A matter of conscience

It seems clear to me that Obama decided early on that his administration would go lightly on regulation enforcement, lest we destroy more jobs. Okay, I get it. I don’t agree with it, but I get it. However, I can think of no good reason why he’d let his administration ignore the many, many environmental and social sins of the coal industry when everyone knows it is already dying. In fact, he should have this latest death on his conscience.

Corexit made Gulf oil spill 52 times more toxic

Julia Whitty writes for Mother Jones on the environment and she’s written about the dramatic decline in microscopic life on Gulf beaches and also about how using dispersant allowed oil to penetrate much more deeply into beaches, possibly extending lifespan of its toxicity. Now she highlights a new study that finds the addition of Corexit to the Gulf oil explosion made the whole mess much more toxic:

A new study finds that adding Corexit 9500A to Macondo oil—as BP did in the course of trying to disperse its 2010 oilspill disaster—made the mixture 52 times more toxic than oil alone. The results are from toxicology tests in the lab and appear in the scientific journal Environmental Pollution.


Using oil from the Deepwater Horizon blowout and Corexit the researchers tested the toxicity of oil, dispersant, and a mixture of oil and dispersant on five strains of rotifers—the lab rats of marine toxicology testing. Among the results:

  • The oil-dispersant mixture killed adult rotifers
  • As little as 2.6 percent of the mixture inhibited egg hatching by 50 percent


The inhibition of egg hatching in bottom sediments is particularly ominous because rotifer eggs hatch each spring to live as adults in the water column where they are important food sources for larval and juvenile fish, for shrimp, crabs and other marine life in estuarine and shoreline ecosystems—including fisheries humans depend on.

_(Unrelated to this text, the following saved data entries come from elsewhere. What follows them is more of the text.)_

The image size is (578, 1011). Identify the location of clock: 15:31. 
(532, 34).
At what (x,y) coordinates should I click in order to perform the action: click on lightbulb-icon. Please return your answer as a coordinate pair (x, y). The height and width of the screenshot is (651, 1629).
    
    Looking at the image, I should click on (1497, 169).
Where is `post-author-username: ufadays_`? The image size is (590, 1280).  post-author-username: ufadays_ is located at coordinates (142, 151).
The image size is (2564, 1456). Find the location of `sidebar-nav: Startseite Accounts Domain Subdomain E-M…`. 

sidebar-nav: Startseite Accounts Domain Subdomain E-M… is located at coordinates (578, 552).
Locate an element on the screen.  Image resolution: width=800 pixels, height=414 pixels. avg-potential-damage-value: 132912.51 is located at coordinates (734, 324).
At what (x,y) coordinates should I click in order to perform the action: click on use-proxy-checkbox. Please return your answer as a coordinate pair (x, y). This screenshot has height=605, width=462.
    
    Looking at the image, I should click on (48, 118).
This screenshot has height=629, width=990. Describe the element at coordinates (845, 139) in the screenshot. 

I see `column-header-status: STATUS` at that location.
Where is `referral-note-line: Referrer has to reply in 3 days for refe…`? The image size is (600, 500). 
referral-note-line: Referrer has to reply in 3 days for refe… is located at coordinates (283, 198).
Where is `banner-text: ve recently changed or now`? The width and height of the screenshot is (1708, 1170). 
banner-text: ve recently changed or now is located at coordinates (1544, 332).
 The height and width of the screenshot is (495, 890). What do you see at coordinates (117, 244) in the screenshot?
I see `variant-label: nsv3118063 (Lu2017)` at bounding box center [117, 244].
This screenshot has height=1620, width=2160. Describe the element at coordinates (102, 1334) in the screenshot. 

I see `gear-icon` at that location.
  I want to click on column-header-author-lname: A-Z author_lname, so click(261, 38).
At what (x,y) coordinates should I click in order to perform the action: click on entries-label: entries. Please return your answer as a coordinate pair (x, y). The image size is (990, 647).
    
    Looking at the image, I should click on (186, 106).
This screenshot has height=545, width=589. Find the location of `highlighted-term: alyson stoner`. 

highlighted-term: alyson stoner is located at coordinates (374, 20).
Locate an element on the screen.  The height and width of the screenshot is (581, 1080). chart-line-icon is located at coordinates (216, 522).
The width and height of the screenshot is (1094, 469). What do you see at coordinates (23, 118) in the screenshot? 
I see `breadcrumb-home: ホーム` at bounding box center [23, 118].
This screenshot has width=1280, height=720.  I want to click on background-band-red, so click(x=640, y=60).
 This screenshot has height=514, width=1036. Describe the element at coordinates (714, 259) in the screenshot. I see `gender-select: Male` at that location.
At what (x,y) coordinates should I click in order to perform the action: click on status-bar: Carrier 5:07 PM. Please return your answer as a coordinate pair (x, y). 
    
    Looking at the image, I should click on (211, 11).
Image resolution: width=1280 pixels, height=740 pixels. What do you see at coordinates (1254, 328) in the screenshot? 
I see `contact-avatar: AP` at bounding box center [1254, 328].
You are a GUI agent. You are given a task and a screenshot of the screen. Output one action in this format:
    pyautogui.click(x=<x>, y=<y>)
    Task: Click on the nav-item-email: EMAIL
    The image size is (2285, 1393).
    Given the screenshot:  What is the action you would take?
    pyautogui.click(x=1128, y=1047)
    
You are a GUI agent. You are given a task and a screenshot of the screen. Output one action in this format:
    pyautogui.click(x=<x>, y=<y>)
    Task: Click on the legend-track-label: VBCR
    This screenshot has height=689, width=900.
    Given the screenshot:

“Dispersants are preapproved to help clean up oil spills and are widely used during disasters,” said lead author Roberto-Rico Martinez currently at the Universidad Autonoma de Aguascalientes, Mexico. “But we have a poor understanding of their toxicity. Our study indicates the increase in toxicity may have been greatly underestimated following the Macondo well explosion.

‘Enormous’

Oh, you know how men exaggerate about size:

On Monday at the UN climate talks in Doha, the US claimed credit for “enormous” efforts on climate change.

Jonathan Pershing, a senior negotiator for the US, said: “Those who don’t know what the US is doing may not be informed of the scale and extent of the effort, but it’s enormous.”

Whether the US has taken enormous steps on climate change is open to debate. What we do know is that we have a newly re-elected President who in his acceptance speech said “We want our children to live in a world without the destructive power of a warming planet”.

In order to tackle climate change, the US cannot continue on a path of relentless oil and gas drilling, as currently espoused in the President’s Energy plan, known as “All of the Above”, which advocates a mix of oil, gas, nuclear, renewables and the contradiction which is clean coal.

As Steve Kretzmann and I pointed out in the aftermath of Obama’s re-election: “The President cannot simultaneously fight climate change and support an All of the Above/Drill Baby Drill energy strategy.  It would be like launching a war on cancer while promoting cheap cigarettes for kids.  Leadership on climate requires understanding this.”

BP barred from federal contracts

This is good, but let’s see how long it lasts:

WASHINGTON — The Obama administration put a temporary stop to new federal contracts with British oil company BP on Wednesday, citing the company’s “lack of business integrity” and criminal proceedings stemming from the Deepwater Horizon disaster in 2010.


The action by the Environmental Protection Administration won’t affect current contracts, but prevents BP and its affiliates from new government contracts “until the company can provide sufficient evidence to EPA demonstrating that it meets federal business standards,” the agency said.


“EPA is taking this action due to BP’s lack of business integrity as demonstrated by the company’s conduct with regard to the Deepwater Horizon blowout, explosion, oil spill, and response,” the agency said in a statement.